During conversations with Colin when we met in mid-October, 2003, I introduced, as a discussion point, the molecular biologist Darryl Reanney’s book, The Death of Forever (1991), which attempts to show that the goal of evolution is to realise itself through consciousness, to “close the feedback loop between mind and matter”, an idea which seems consistent with Wilson’s own view that “our purpose in the world is eventually to enable spirit to conquer matter”.
    Reanney refers to the “mutant minority”, those few individuals in each generation who are “ahead of their time”, and whose consciousness has evolved far beyond the norm of the species. Visionaries foreknew what one day would be the common experience of mankind. “Change appears first in a tiny sub-section of the population, a mutant minority (sometimes a single individual) and only slowly spreads through the population until it becomes the norm,” Reanney says.

    Wilson, in the last chapter of Alien Dawn (1998), where there is a close examination of the question of why humans are in the world and what their purpose is, mentions one of H G Wells’ later novels, Star Begotten (1937), the central character of which is a writer of popular history books who notices that more and more exceptional children are being born, and wonders if this might be caused by mutations due to cosmic rays. He calls these children “Martians”. They seem to see the universe in a different way from other people, and he comes to the conclusion that a different kind of human being is appearing in the world and changing things.
    Shortly before the death of Andrija Puharich, author of Uri: a Journal of the Mystery of Uri Geller (1974), Wilson was asked to write an article about him, and he rang him at his home in America. When Wilson asked Puharich what he was working on, he said he was studying supernormal children. “You wouldn’t believe how many of those kids there are out there,” said Puharich. “They seem to be on genius level. I know dozens, and there are probably thousands.”
    For long Wilson has believed that humans are on the verge of an evolutionary leap to a higher level of existence. He agrees totally with Reanney’s concept of the “mutant minority”, so redolent of Outsiders. The Romantics of two centuries ago were part of such a minority but sought “sequestration from the world” (Thomas de Quincey), lacking the practicality needed to transform society. Wilson points out that what people need, Outsiders or otherwise, is to develop “essence”, to “polish themselves up” with self-discipline and a moral imperative capable of reshaping the world.

    Wilson said: “I was talking to the Shaw Society when I suddenly found myself telling them that man was on the point of an evolutionary leap to a higher phase, and I thought afterwards, did I really mean that, or was I just saying it, you know, as you do say things during lectures. But then I thought, no, that’s not true, I really did mean it. Suddenly these words expressed a real deep conviction, and it seems to me that it is true, we’re on the point of an evolutionary leap to a higher phase. We’re pretty close to it.
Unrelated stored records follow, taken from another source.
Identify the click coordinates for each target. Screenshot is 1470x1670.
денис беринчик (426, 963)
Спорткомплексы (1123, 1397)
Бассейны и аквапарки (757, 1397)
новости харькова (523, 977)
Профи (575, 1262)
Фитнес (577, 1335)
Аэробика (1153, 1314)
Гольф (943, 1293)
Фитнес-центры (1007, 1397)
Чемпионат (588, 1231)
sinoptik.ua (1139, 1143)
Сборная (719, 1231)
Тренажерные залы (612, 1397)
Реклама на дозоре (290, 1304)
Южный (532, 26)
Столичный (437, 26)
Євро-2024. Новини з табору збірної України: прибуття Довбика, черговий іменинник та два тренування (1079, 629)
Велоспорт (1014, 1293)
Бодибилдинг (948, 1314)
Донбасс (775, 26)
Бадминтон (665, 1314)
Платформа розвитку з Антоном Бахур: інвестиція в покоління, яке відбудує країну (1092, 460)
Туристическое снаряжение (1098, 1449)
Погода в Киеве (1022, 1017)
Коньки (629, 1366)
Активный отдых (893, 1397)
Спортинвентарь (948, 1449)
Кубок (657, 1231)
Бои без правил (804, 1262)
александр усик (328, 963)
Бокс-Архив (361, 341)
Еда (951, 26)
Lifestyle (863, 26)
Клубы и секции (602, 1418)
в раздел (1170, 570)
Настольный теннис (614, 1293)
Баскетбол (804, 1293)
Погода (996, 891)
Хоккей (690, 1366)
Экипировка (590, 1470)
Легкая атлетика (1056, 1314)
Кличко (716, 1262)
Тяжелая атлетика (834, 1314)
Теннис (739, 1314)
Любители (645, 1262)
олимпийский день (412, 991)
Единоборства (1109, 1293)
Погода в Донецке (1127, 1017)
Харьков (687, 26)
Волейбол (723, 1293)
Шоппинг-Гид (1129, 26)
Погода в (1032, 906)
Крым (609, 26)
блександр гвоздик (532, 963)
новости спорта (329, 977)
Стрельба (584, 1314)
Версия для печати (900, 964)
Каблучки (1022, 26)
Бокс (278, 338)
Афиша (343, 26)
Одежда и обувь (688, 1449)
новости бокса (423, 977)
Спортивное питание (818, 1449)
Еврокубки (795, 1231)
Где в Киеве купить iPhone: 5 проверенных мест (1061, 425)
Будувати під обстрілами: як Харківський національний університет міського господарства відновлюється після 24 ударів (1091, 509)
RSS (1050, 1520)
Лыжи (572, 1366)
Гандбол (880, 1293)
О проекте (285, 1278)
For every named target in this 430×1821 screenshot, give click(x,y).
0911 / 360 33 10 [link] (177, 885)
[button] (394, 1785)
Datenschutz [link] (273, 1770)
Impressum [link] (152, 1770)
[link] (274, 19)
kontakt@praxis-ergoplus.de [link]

We’d better be, because the world’s in such a mess.”
    But some might say that, with the world situation being what it is, we were more likely to destroy ourselves than evolve to a higher plane.
    “No, I don’t think so at all. I think that’s taking entirely the wrong point of view. I’ve got a feeling that once you apply the ‘real you’, what Aleister Crowley would have called the ‘true will’, to the facts of human existence, it can make such tremendous changes that all of this kind of thing about ‘My God, look at what a state we’re in’ is trivial. We’re like a housewife who has let the house get into a really dirty mess. In comes the mother-in-law, rolls up her sleeves, and within two or three hours the house is suddenly shining and looking absolutely fine. You only need that person with conviction and realism to change everything.
    “You can project forward and say things are getting worse and worse, we’re getting more emigration and more and more people are moving around the world, horrible things are happening with more and more terrorism and the rest of it, but nevertheless, it looked a century ago as if the world was going to disappear into the blackness of the industrial revolution, that everything would be covered in soot a century ahead. That would have proven to be an untrue prophecy.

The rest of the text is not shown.